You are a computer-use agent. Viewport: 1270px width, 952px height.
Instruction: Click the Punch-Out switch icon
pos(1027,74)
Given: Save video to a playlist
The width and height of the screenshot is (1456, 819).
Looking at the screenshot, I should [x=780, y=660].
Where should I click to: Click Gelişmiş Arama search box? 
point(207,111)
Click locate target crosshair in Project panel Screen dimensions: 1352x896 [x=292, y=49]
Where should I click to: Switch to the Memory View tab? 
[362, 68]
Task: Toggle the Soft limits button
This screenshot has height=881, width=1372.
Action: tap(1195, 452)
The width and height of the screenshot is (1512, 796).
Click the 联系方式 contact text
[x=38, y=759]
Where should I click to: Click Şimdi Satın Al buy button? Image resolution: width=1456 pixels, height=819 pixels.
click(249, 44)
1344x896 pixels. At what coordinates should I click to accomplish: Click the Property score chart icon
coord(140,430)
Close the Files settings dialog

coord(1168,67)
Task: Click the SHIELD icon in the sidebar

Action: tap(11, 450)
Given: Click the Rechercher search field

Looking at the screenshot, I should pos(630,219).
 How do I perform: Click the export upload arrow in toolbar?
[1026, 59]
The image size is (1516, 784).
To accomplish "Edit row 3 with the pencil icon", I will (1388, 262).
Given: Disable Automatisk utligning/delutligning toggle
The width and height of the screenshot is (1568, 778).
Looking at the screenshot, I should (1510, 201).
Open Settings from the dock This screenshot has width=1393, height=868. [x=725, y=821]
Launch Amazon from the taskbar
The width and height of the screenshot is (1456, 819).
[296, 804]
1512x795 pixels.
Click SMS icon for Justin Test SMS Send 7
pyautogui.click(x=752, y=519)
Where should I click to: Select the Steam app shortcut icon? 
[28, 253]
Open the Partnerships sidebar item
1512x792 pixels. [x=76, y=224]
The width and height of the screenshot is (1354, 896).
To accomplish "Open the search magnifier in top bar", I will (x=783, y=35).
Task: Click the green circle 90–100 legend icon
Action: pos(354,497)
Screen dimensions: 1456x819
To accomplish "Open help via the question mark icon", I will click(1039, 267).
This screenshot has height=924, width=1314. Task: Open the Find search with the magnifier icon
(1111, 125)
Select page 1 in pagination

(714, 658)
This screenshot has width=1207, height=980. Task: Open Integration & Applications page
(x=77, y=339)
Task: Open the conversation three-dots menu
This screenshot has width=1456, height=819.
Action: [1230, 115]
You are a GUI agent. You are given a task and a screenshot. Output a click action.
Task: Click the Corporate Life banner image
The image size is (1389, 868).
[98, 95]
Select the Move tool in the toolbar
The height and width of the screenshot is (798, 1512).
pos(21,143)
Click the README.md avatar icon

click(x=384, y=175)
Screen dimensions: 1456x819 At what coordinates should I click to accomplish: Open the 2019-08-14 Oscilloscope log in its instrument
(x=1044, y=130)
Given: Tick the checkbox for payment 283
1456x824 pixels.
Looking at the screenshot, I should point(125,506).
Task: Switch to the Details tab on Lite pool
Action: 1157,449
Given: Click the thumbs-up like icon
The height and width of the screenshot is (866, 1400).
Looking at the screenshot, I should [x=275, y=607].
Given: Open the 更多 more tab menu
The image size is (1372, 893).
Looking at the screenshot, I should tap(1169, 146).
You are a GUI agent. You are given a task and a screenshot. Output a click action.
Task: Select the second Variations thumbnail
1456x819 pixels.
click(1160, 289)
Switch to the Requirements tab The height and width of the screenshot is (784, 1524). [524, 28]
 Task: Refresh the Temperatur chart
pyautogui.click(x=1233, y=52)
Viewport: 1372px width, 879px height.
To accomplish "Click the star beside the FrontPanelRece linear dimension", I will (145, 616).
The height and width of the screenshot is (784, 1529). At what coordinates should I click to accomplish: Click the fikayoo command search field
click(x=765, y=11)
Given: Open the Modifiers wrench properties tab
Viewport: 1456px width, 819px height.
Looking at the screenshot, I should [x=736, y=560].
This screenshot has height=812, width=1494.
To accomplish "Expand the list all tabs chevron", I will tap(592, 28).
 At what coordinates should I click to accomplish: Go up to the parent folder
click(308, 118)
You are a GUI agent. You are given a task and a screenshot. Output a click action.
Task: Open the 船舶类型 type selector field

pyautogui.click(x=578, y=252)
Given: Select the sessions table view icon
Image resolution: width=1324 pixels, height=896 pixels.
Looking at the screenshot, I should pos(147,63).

What to do ▸ Each entry above is to be printed again exactly.

Exercise response ▸
You are a computer-use agent. Viewport: 1270px width, 952px height.
Instruction: Click the Punch-Out switch icon
pos(1027,74)
Given: Save video to a playlist
The width and height of the screenshot is (1456, 819).
Looking at the screenshot, I should [x=780, y=660].
Where should I click to: Click Gelişmiş Arama search box? 
point(207,111)
Click locate target crosshair in Project panel Screen dimensions: 1352x896 [x=292, y=49]
Where should I click to: Switch to the Memory View tab? 
[362, 68]
Task: Toggle the Soft limits button
This screenshot has height=881, width=1372.
Action: tap(1195, 452)
The width and height of the screenshot is (1512, 796).
Click the 联系方式 contact text
[x=38, y=759]
Where should I click to: Click Şimdi Satın Al buy button? Image resolution: width=1456 pixels, height=819 pixels.
click(249, 44)
1344x896 pixels. At what coordinates should I click to accomplish: Click the Property score chart icon
coord(140,430)
Close the Files settings dialog

coord(1168,67)
Task: Click the SHIELD icon in the sidebar

Action: tap(11, 450)
Given: Click the Rechercher search field

Looking at the screenshot, I should pos(630,219).
 How do I perform: Click the export upload arrow in toolbar?
[1026, 59]
The image size is (1516, 784).
To accomplish "Edit row 3 with the pencil icon", I will (1388, 262).
Given: Disable Automatisk utligning/delutligning toggle
The width and height of the screenshot is (1568, 778).
Looking at the screenshot, I should (1510, 201).
Open Settings from the dock This screenshot has width=1393, height=868. [x=725, y=821]
Launch Amazon from the taskbar
The width and height of the screenshot is (1456, 819).
[296, 804]
1512x795 pixels.
Click SMS icon for Justin Test SMS Send 7
pyautogui.click(x=752, y=519)
Where should I click to: Select the Steam app shortcut icon? 
[28, 253]
Open the Partnerships sidebar item
1512x792 pixels. [x=76, y=224]
The width and height of the screenshot is (1354, 896).
To accomplish "Open the search magnifier in top bar", I will (x=783, y=35).
Task: Click the green circle 90–100 legend icon
Action: pos(354,497)
Screen dimensions: 1456x819
To accomplish "Open help via the question mark icon", I will click(1039, 267).
This screenshot has height=924, width=1314. Task: Open the Find search with the magnifier icon
(1111, 125)
Select page 1 in pagination

(714, 658)
This screenshot has width=1207, height=980. Task: Open Integration & Applications page
(x=77, y=339)
Task: Open the conversation three-dots menu
This screenshot has width=1456, height=819.
Action: [1230, 115]
You are a GUI agent. You are given a task and a screenshot. Output a click action.
Task: Click the Corporate Life banner image
The image size is (1389, 868).
[98, 95]
Select the Move tool in the toolbar
The height and width of the screenshot is (798, 1512).
pos(21,143)
Click the README.md avatar icon

click(x=384, y=175)
Screen dimensions: 1456x819 At what coordinates should I click to accomplish: Open the 2019-08-14 Oscilloscope log in its instrument
(x=1044, y=130)
Given: Tick the checkbox for payment 283
1456x824 pixels.
Looking at the screenshot, I should point(125,506).
Task: Switch to the Details tab on Lite pool
Action: 1157,449
Given: Click the thumbs-up like icon
The height and width of the screenshot is (866, 1400).
Looking at the screenshot, I should [x=275, y=607].
Given: Open the 更多 more tab menu
The image size is (1372, 893).
Looking at the screenshot, I should tap(1169, 146).
You are a GUI agent. You are given a task and a screenshot. Output a click action.
Task: Select the second Variations thumbnail
1456x819 pixels.
click(1160, 289)
Switch to the Requirements tab The height and width of the screenshot is (784, 1524). [524, 28]
 Task: Refresh the Temperatur chart
pyautogui.click(x=1233, y=52)
Viewport: 1372px width, 879px height.
To accomplish "Click the star beside the FrontPanelRece linear dimension", I will (145, 616).
The height and width of the screenshot is (784, 1529). At what coordinates should I click to accomplish: Click the fikayoo command search field
click(x=765, y=11)
Given: Open the Modifiers wrench properties tab
Viewport: 1456px width, 819px height.
Looking at the screenshot, I should [x=736, y=560].
This screenshot has height=812, width=1494.
To accomplish "Expand the list all tabs chevron", I will tap(592, 28).
 At what coordinates should I click to accomplish: Go up to the parent folder
click(308, 118)
You are a GUI agent. You are given a task and a screenshot. Output a click action.
Task: Open the 船舶类型 type selector field

pyautogui.click(x=578, y=252)
Given: Select the sessions table view icon
Image resolution: width=1324 pixels, height=896 pixels.
Looking at the screenshot, I should pos(147,63).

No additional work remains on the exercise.